> [Aim of the task] In the passage on hydrodesulfurization catalysts, copy word for word the section that begins at "Many studies have" and runs up to and including "of systematic research.".

> [Source excerpt]
* * * *

The development of highly active hydrodesulfurization (HDS) catalysts has been one of the principal issues in the petroleum industry to meet the ever increasing stringent environmental regulations.^1,2 Mo or W sulfide catalysts promoted by Co or Ni on alumina are widely used in HDS processes due to their high selectivity and activity.^3,4 It is generally believed that the active phase of Co–Mo HDS catalysts is the so-called “CoMoS” phase, in which Co atoms are located on the edge of MoS₂ particles.⁵ During the preparation the individual sulfide species like Co₉S₈ are formed, leading to a loss of promoter to the detriment of the active phase,^6,7 which prevents the promoter incorporated into the active phase and thus decreases the reactivity. A better control of the location of the promoter could be obtained by introducing the promoter metal onto MoS₂/support to get the supported promoted phase, as proposed by several research groups.^8,9

In recent years, the configuration of active phases and the promotion effect of Co/Ni on the supported or bulk Mo sulfides evoke the attention of researchers in improving HDS performance of the catalysts. Bouwens et al.^10,11 revealed that the sulfidation of MoS₂ particles decreased the interactions between MoS₂ particles and the support material, leading to the formation of type II CoMoS phase. Moreover, they found that HDS reactivity was linearly correlated to the amount of CoMoS phase.^12,13 The formation of the Co–Mo sulfide species explained the generation of strong catalytic synergies between Co and Mo. Some research groups have reported the main focuses, including the Co or Ni promoters,^14,15 their roles in modifying active nanoparticle morphologies, and the active site performance.¹⁶ Schweiger et al.¹⁷ reported that for Mo-edge fully promoted by Co at high chemical potential, Co was situated on both edges with 100% sulfur coverage while S-edge with 50% sulfur coverage and the Co atoms on the Mo-edge were energetically less favorable. Bezverkhyy et al.¹⁸ used cobalt acetylacetonate as Co precursor to promote molybdenum sulfide supported on alumina, and found that the solids could be directly used as catalyst without resulfidation. They also proved that the use of Co(NO₃)₂·6H₂O as Co source led to a weaker synergetic effect. Okamoto et al.^19,20 found that CoMoS phases were selectively formed by use of Co(CO)₃NO as a precursor in which the Mo content was fixed approximately at a monolayer loading. Gandubert et al.²¹ used X-ray photoelectron spectroscopy (XPS) in conjunction with DFT, suggesting that Co–Mo mixed sites on the Mo-edge were active for the hydrogenation of toluene, while the S-edge fully promoted by Co showed a lower activity.

Many studies have shown that the hydrogenation activity of MoO₃/Al₂O₃ could be dramatically improved by the introduction of Co, and the bimetallic synergy was helpful for the generation of highly active CoMoS phase. The cobalt nitrate is generally used in the traditional CoMo catalyst. It is reported that different cobalt sources had great influence on the activities of catalysts. However, the effect of different cobalt salts on the HDS activity of catalysts was rarely reported and lack of systematic research.

* * * *

Dataset entries:
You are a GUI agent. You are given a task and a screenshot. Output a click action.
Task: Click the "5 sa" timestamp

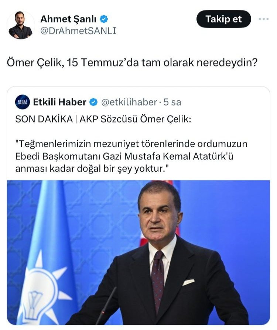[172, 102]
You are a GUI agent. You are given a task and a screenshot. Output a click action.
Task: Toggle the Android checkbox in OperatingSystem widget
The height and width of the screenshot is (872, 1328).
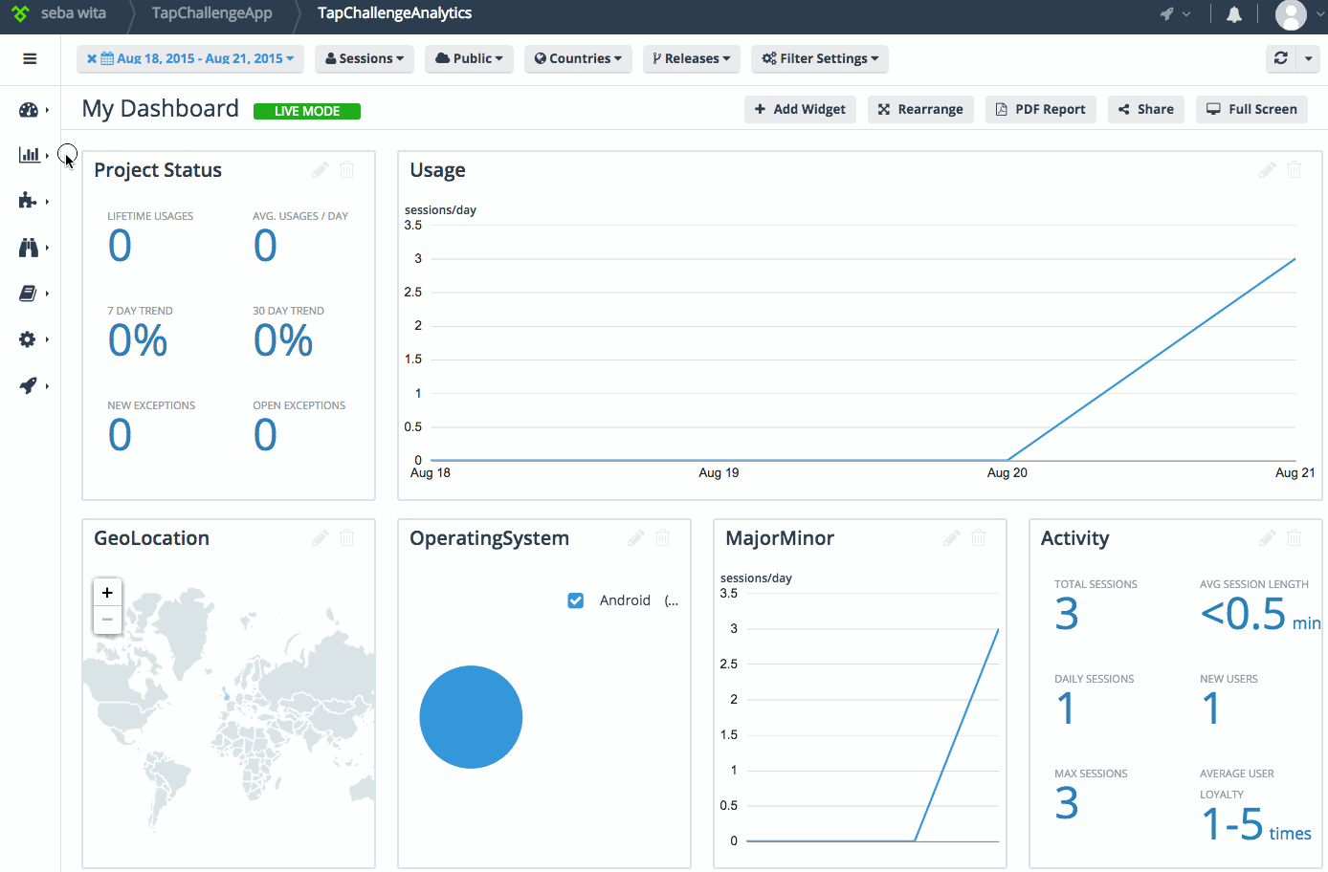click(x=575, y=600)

* * * *

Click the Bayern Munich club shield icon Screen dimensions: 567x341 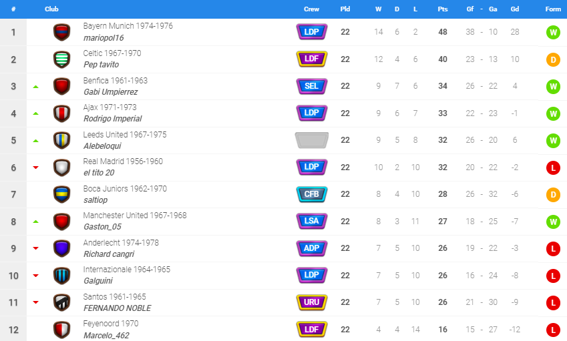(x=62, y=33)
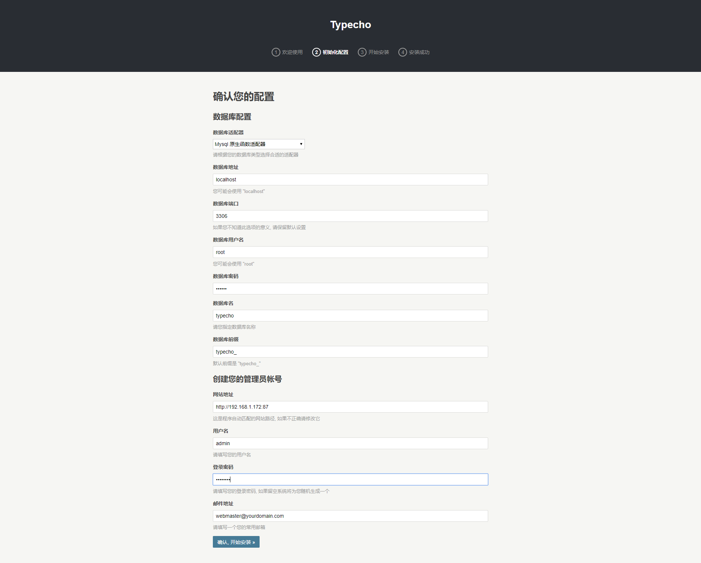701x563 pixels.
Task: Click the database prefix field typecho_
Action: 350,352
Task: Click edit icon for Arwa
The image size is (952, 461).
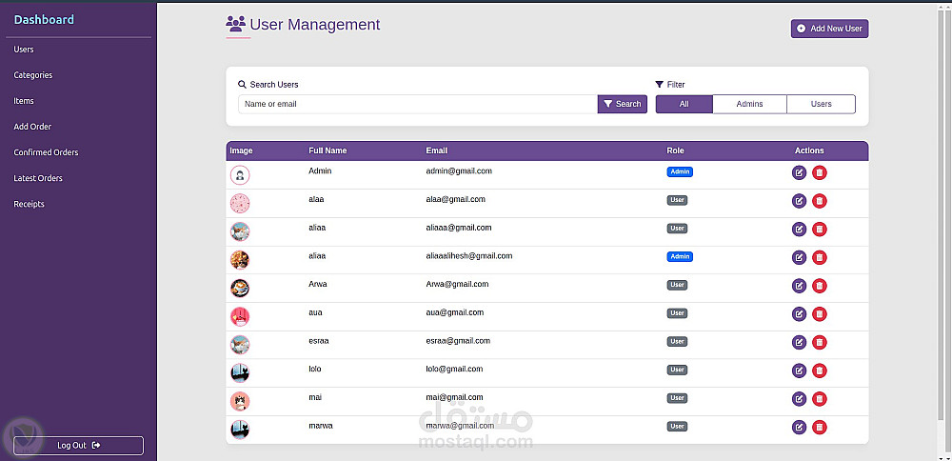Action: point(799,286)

* * * *

> [Finished task]
Many studies have shown that the hydrogenation activity of MoO₃/Al₂O₃ could be dramatically improved by the introduction of Co, and the bimetallic synergy was helpful for the generation of highly active CoMoS phase. The cobalt nitrate is generally used in the traditional CoMo catalyst. It is reported that different cobalt sources had great influence on the activities of catalysts. However, the effect of different cobalt salts on the HDS activity of catalysts was rarely reported and lack of systematic research.